Ahora que acabamos de celebrar en Las Tunas el Festival Provincial de la Prensa Escrita, acude a mi memoria algo que le escuché a un profesor durante una conferencia, allá por mi época de estudiante en la Universidad de Oriente, en Santiago de Cuba: «Los periodistas —dijo con acento enfático— deben saber algo de todo y todo de algo».
El retruécano me agradó tanto por su ingenio como por su mensaje. Pero un detalle no me satisfizo: ¿y por qué solo los periodistas? ¿Por qué dejar fuera a quienes son ajenos a la tinta, la cámara y el micrófono? El lector coincidirá en que en materia de saber —de todo o de algo— hay mucha gente en el mundo con deudas por saldar.
Están los estudiantes secundarios, por ejemplo. Abundan los padres y maestros preocupados por la formación cultural de esos chicos aún inexpertos. Y no me refiero a la formación que se realiza en el aula.

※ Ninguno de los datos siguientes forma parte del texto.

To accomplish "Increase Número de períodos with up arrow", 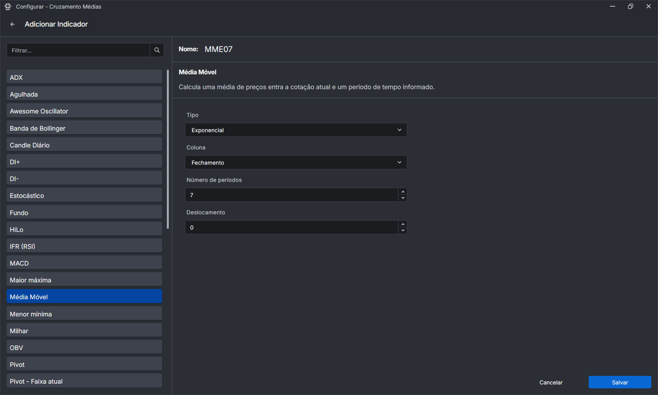I will tap(403, 192).
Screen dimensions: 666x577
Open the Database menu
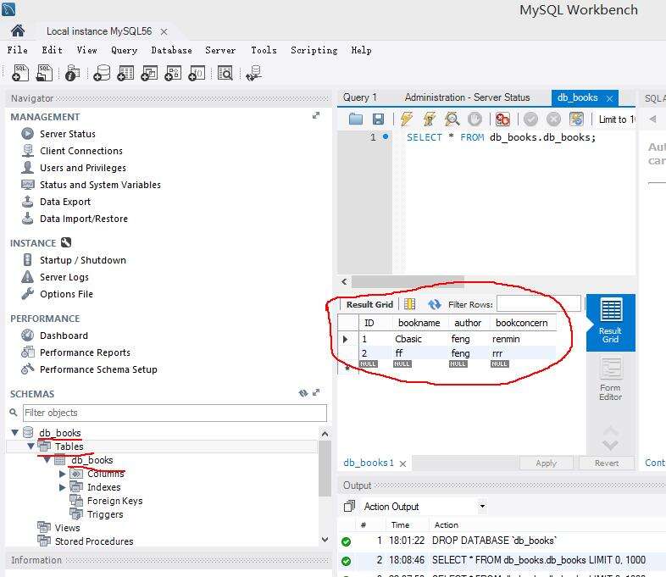pos(171,51)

Aludo a la que solo se conquista trabando amistad con los libros, el cine, los museos… Para ser culto es necesario tener un hambre voraz por conocer algo nuevo. Pero debemos admitir que buena parte de los jóvenes de hoy no dan indicios de tener ese apetito.
La insuficiencia, por cierto, no es exclusiva de la gente joven. He tropezado con profesionales competentes en lo suyo, pero con una ignorancia colosal en temas que desbordan su especialidad. Personas capaces de disertar sobre los cambios climáticos, pero que palidecen cuando les preguntan si leyeron el último libro de José Saramago.

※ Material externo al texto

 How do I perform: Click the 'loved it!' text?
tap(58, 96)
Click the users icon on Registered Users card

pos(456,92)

¿A quién culpar? Pues a la propia persona. A la escuela no se la debe tildar de irresponsable por no asumir una función que se le va de las manos. Lo más que se le puede exigir es orientar, sugerir buenas lecturas, recomendar un buen filme... Pero hasta ahí. Porque la cultura general no se adquiere por decreto. Requiere voluntad de quien la necesita. Corre a cuenta de la avidez de cada quien por procurarse un volumen de conocimientos generales suficientes como para no hacer el ridículo cuando se hable de un asunto difícil.
¿Quién dice que solo los filólogos deben conocer las sutilezas de la lengua materna? ¿Quién insiste en darles la exclusividad a los historiadores para explicar la batalla de Waterloo? ¿Quién sostiene que a nadie, sino a los políticos, corresponde estar al tanto de las relaciones internacionales y de su acontecer noticioso? Se trata de un tema en el que los padres deben incidir como paradigmas. Uno de ellos me dijo hace poco tiempo: «A mi hijo no le gusta leer como a otros chicos». Le pregunté: «¿Y a ti te gusta?». Me confesó que no.
Muchos de los padres actuales nacieron y se criaron en el último medio siglo. Ellos no pueden justificar que no tuvieron ocasiones de adquirir el hábito de leer por imperativos extradocentes. Si en algún momento de sus vidas renegaron de la escuela o no se dejaron cautivar por el encanto de la lectura, no pueden pretender ahora que sus hijos hagan lo contrario. Aunque nunca es tarde para intentarlo si se predica con el ejemplo. Los libros están ahí para apoyarlos.
Estas reflexiones me hicieron recordar aquella observación de mi profesor en la Universidad. Recuerdo que al terminar la conferencia me le acerqué y le dije: «Profesor, ¿no le parece que la frase quedaría mejor si en lugar de «periodistas» pusiéramos «personas»?». Él me miró un momento, meditó y finalmente me dijo: «Estoy de acuerdo».